Strategic Privatization: Railway Transportation in the 21st Century


Spring 2008

Wolfgang Tiefensee, Germany’s Federal Minister for Transport, Building, and Urban Development from the Social Democratic Party of Germany (SPD), stated at a press conference on April 15, 2008 that the SPD Commission’s proposal to partially privatize the Deutsche Bahn Corporation was a “decisive step” in the privatization debate and confidently declared that the coalition has now “opened the door for the future security of the train service.” Tiefensee was confident that the way was finally clear to implement his brain- child, the DB privatization. However, this proved to be a miscalculation as the events of 2008 unraveled.

The journey begins

The German railroad system is dominated by the state-owned company Deutsche Bahn (DB), which is not only active in transporting passengers and freight but also manages railway infrastructure and operates logistics enterprises across the globe. The DB is engaged in transnational freight and passenger transport and has started to invest in international passenger transport. In 2006 the DB employed 237,299 persons, had revenues of 30 billion euros and earned a net profit of 1.68 billion euros. The freight and transport ventures are dominated by non-railroad transport and logistic activities, amounting to 13.8 billion euros in revenue. Schenker, a subsidiary company, handles 13.2 billion of this revenue, and the small-specialized logistic service company Stinnes is responsible for the remainder. Railroad transports by Railion account for only 3.2 billion euros in revenue. Altogether the freight and transport ventures (Schenker, Stinnes and Rail- ion) account for 46% of the DB’s revenue and for 25% of its profits.

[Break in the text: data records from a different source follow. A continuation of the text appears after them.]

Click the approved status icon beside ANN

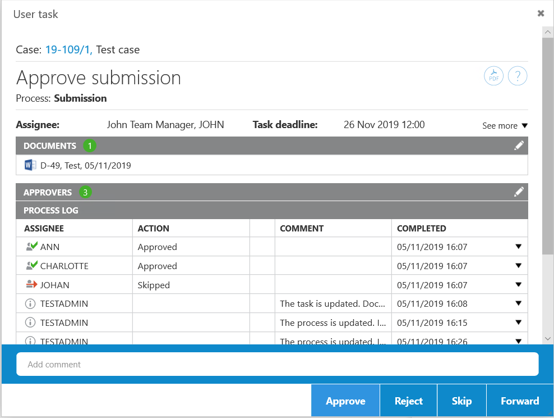tap(31, 247)
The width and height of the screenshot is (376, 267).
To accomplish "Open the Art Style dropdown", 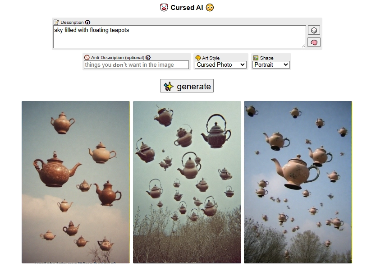I will (x=220, y=64).
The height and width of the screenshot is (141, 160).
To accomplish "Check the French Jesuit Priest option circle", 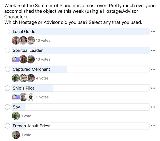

In 1993, the German parliament decided to begin reforming the DB, which at that point was in a poor state. After accumulating operational deficits during the 80s, while providing low-quality services, the DB lost much of its former customer base. Whereas, in the 1920s, the DB handled 70% of the market share of freight transports, by the 1990s, this figure had plummeted to less than 20%.

The first steps in the federal government’s reform mission were to clean up the railway’s debts and to overhaul the DB’s organizational structure into a private joint stock company (named DB AG). Both steps were intended to reduce the political influence on the continuing development of the DB and to strengthen the entrepreneurial initiative of the DB. On top of these reforms, the federal government would invest heavily in railway infrastructure and open the areas of local and freight traffic to competition from private companies. In the end, the reform mission was supposed to result in the complete privatization of the DB (changing the organization already constituted the first step in privatization, making the DB organizationally privatized).

The approach was successful; the steep decline of the railroad’s market share was halted, the DB’s opera- tional deficits were reduced, and the quality of the railroad services improved. However, the reform led to increased prices and few of the more ambitious ideas were realized. The main problem with the achieved reforms was the failure of the railroad’s overall market share to increase significantly, an outcome originally hoped for by reformers. Regardless of the mixed outcome, the partners agreed to continue the reform process, but the complications surrounding the DB’s future soon became evident.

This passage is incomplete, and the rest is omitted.